Open Source Deduplication For Linux With Opendedup

← Back to Stories (view on slashdot.org)

Open Source Deduplication For Linux With Opendedup

Posted by timothy on Saturday March 27, 2010 @03:31PM from the its-missing-apostrophes dept.

tazzbit writes "The storage vendors have been crowing about data deduplication technology for some time now, but a new open source project, Opendedup, brings it to Linux and its hypervisors — KVM, Xen and VMware. The new deduplication-based file system called SDFS (GPL v2) is scalable to eight petabytes of capacity with 256 storage engines, which can each store up to 32TB of deduplicated data. Each volume can be up to 8 exabytes and the number of files is limited by the underlying file system. Opendedup runs in user space, making it platform independent, easier to scale and cluster, and it can integrate with other user space services like Amazon S3."

31 of 186 comments (clear)

In case you don't know much about it by stoolpigeon · 2010-03-27 15:32 · Score: 5, Informative

Data deduplication
( I don't )

--
It's hard to believe that's how Micronians are made. Why don't we see it right now by having you both kiss one another?
1. Re:In case you don't know much about it by MyLongNickName · 2010-03-27 15:52 · Score: 4, Informative
  
  Data deduplication is huge in virtualized environments. Four virtual servers with identical OS's running on one host server? Deduplicate the data and save a lot of space.
  This is even bigger in the virutulized desktop envirornment where you could literally have hundreds of PCs virtualized on the same physical box.
  
  --
  See my journal for slashdot ID's by year. Mine created in 2005. http://slashdot.org/journal/289875/slashdot-ids-by-year
2. Re:In case you don't know much about it by rubycodez · 2010-03-27 16:33 · Score: 2, Informative
  
  hundreds of virtualized desktops per physical server does happen, my employer sells such solutions from several vendors.
3. Re:In case you don't know much about it by MyLongNickName · 2010-03-27 16:51 · Score: 3, Informative
  
  If you have a couple hundred people running business apps, it ain't all that difficult. Generally you will get spikes of CPU utilization that last a few seconds mashed between many minutes, or even hours of very low CPU utilization. A powerful server can handle dozens or even hundreds of virtual desktops in this type of environment.

• [Short exercise]:
Answer these questions from the Opendedup story, one per line:
1. Which license is SDFS released under?
2. How much deduplicated data can each storage engine hold?
3. According to the reply posted at 16:33, what does the poster's employer sell?

• [Recorded data]:
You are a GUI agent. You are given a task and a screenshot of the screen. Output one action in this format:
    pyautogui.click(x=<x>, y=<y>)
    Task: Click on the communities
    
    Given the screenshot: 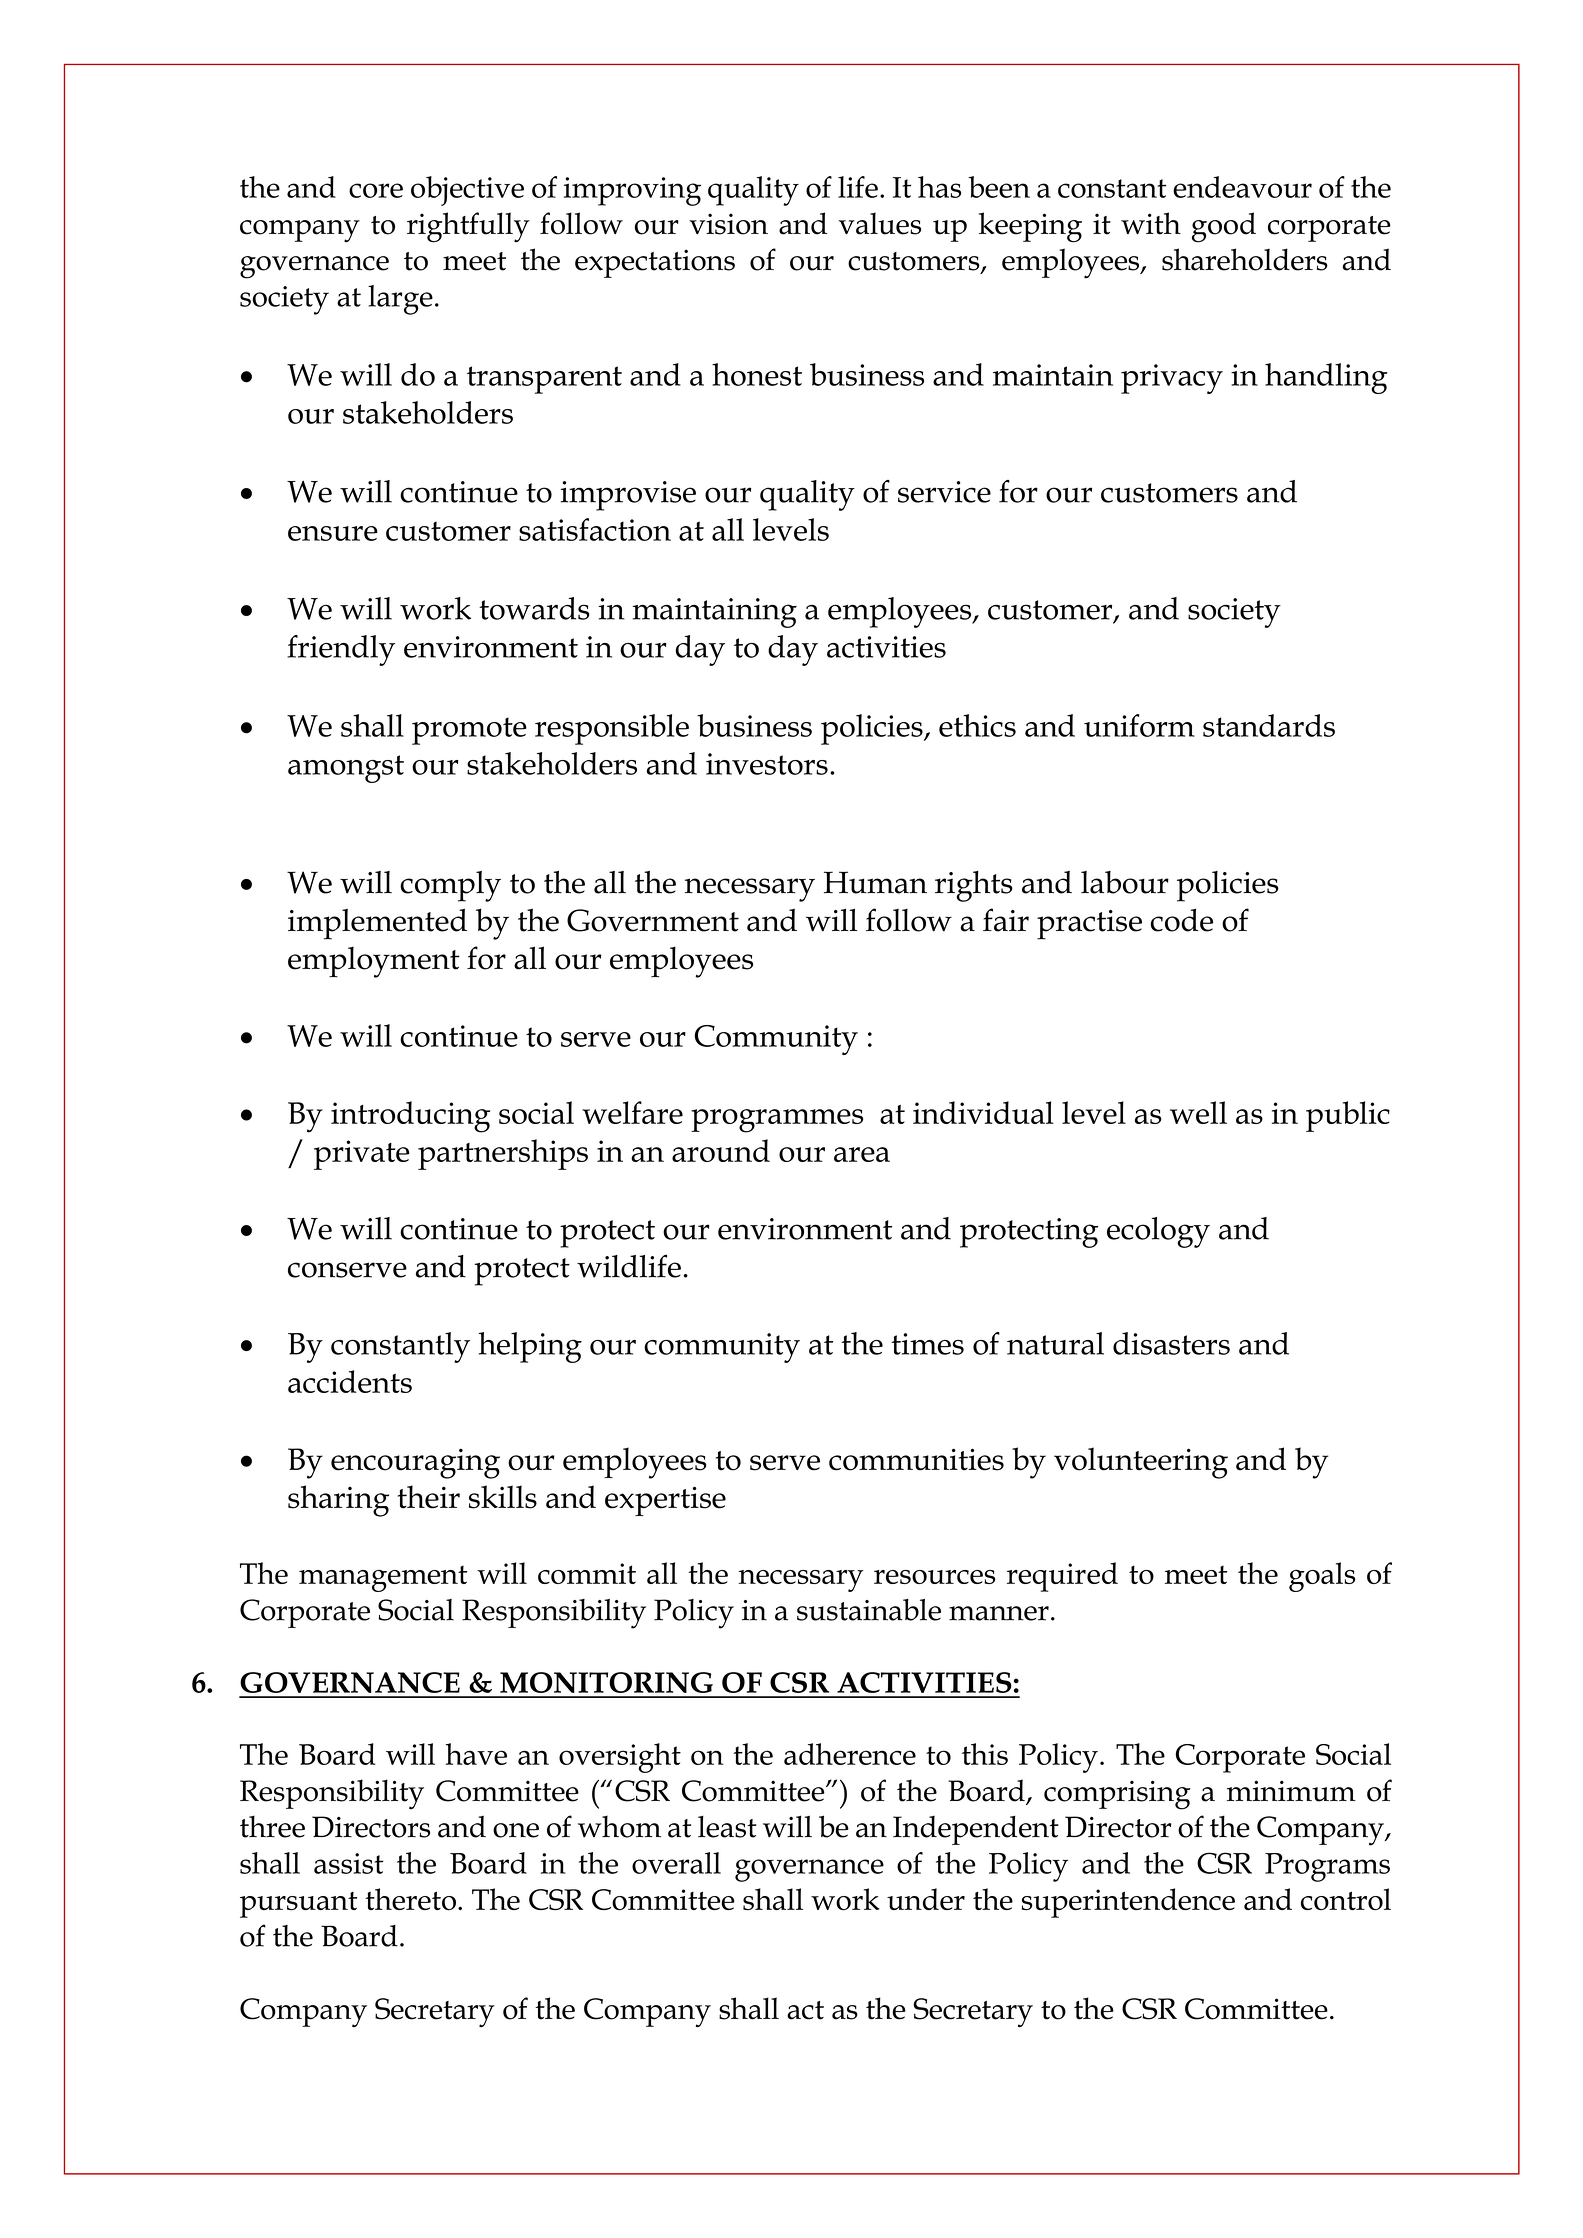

• [Problem solution]:
1. GPL v2.
2. Up to 32TB.
3. Solutions from several vendors for running hundreds of virtualized desktops per physical server.